## Work item:
Search the entries for the word "agent" and pull out each line that has it.

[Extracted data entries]
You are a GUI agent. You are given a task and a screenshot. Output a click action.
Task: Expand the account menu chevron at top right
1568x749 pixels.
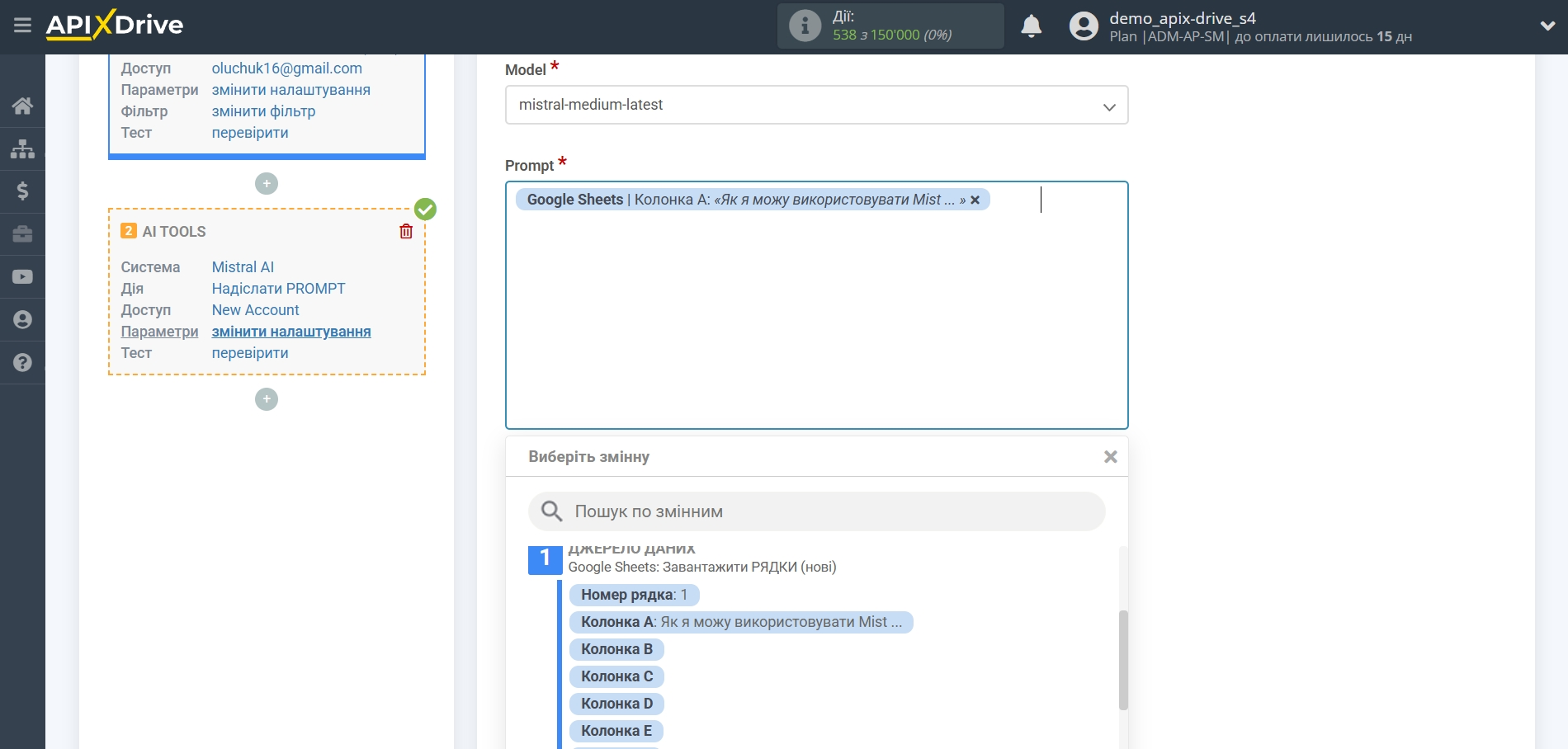(1547, 26)

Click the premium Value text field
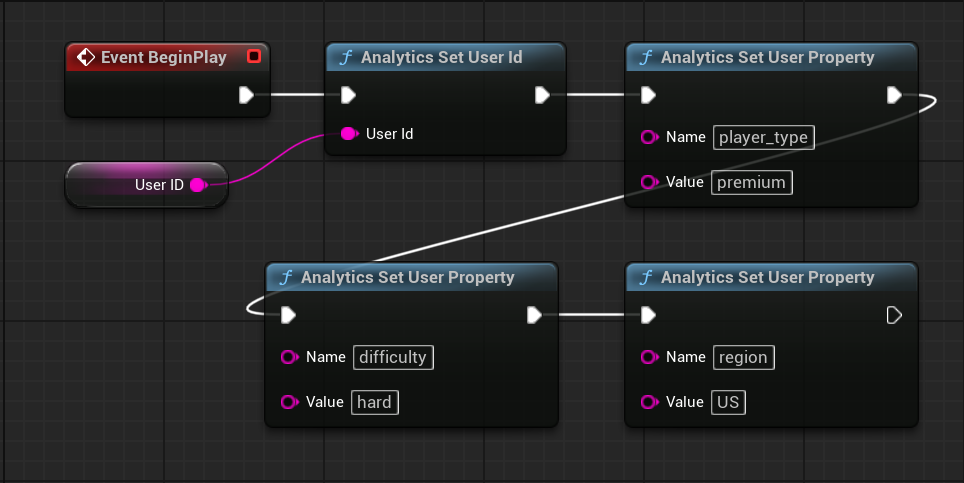pyautogui.click(x=751, y=182)
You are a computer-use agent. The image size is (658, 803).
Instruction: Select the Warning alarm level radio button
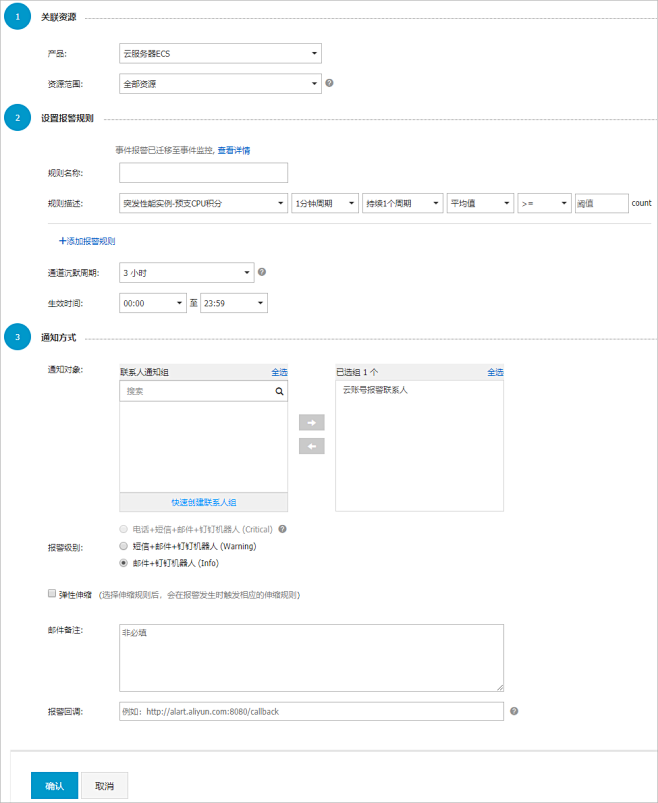[123, 546]
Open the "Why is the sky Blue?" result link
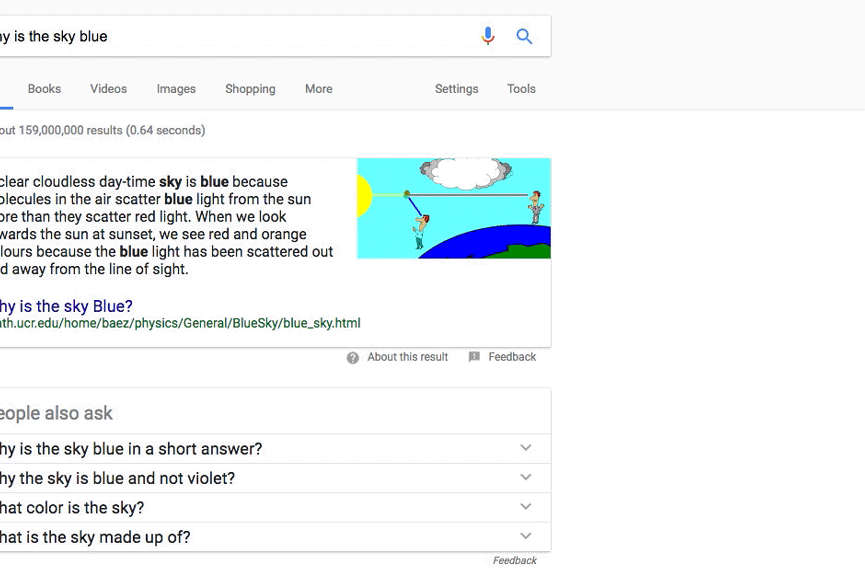The width and height of the screenshot is (865, 576). tap(66, 306)
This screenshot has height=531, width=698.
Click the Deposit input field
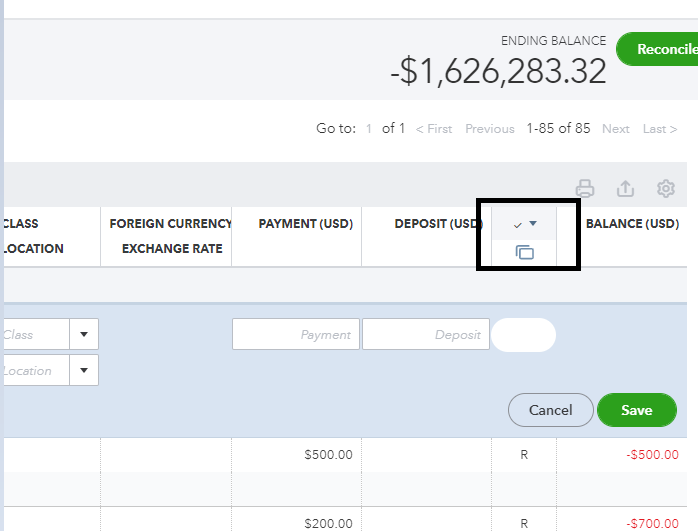pyautogui.click(x=425, y=335)
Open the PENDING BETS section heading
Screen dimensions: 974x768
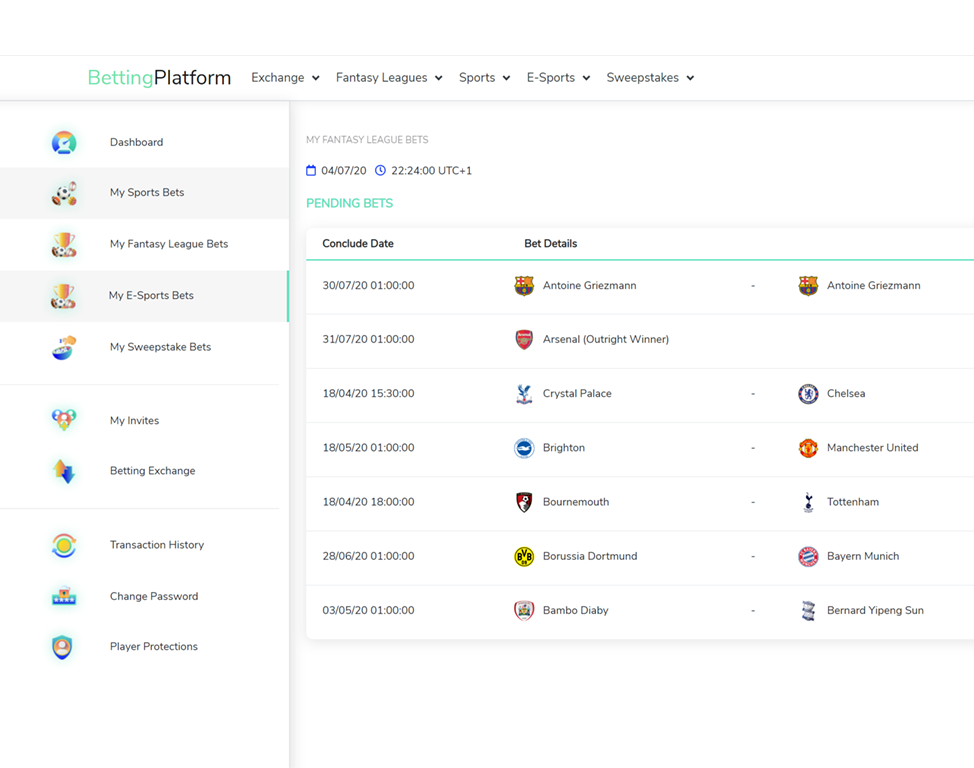pos(349,203)
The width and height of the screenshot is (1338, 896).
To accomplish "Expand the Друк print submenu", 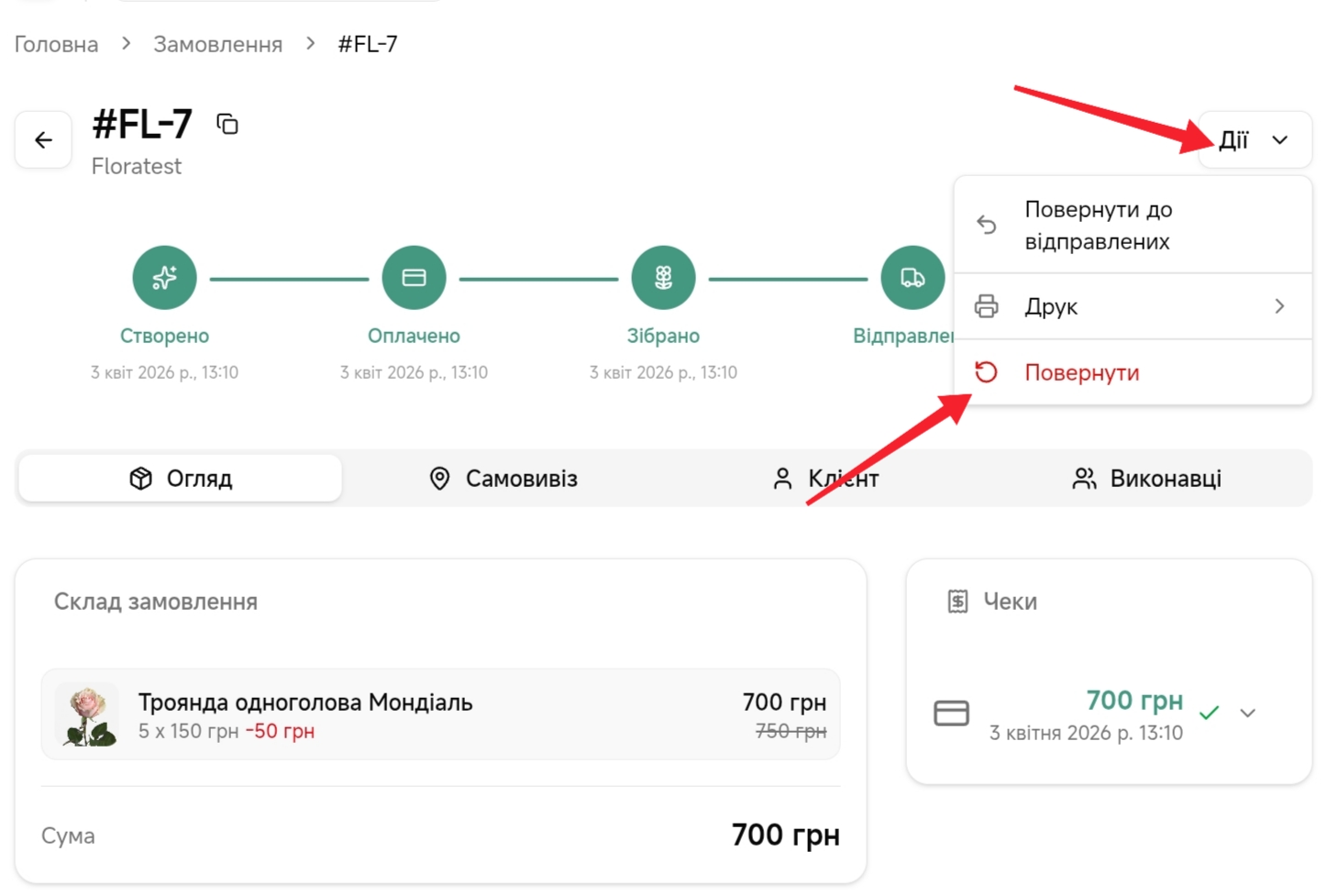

## Output below:
You are a GUI agent. You are given a task and a screenshot. Output a click action.
You are a computer-use agent. The image size is (658, 803).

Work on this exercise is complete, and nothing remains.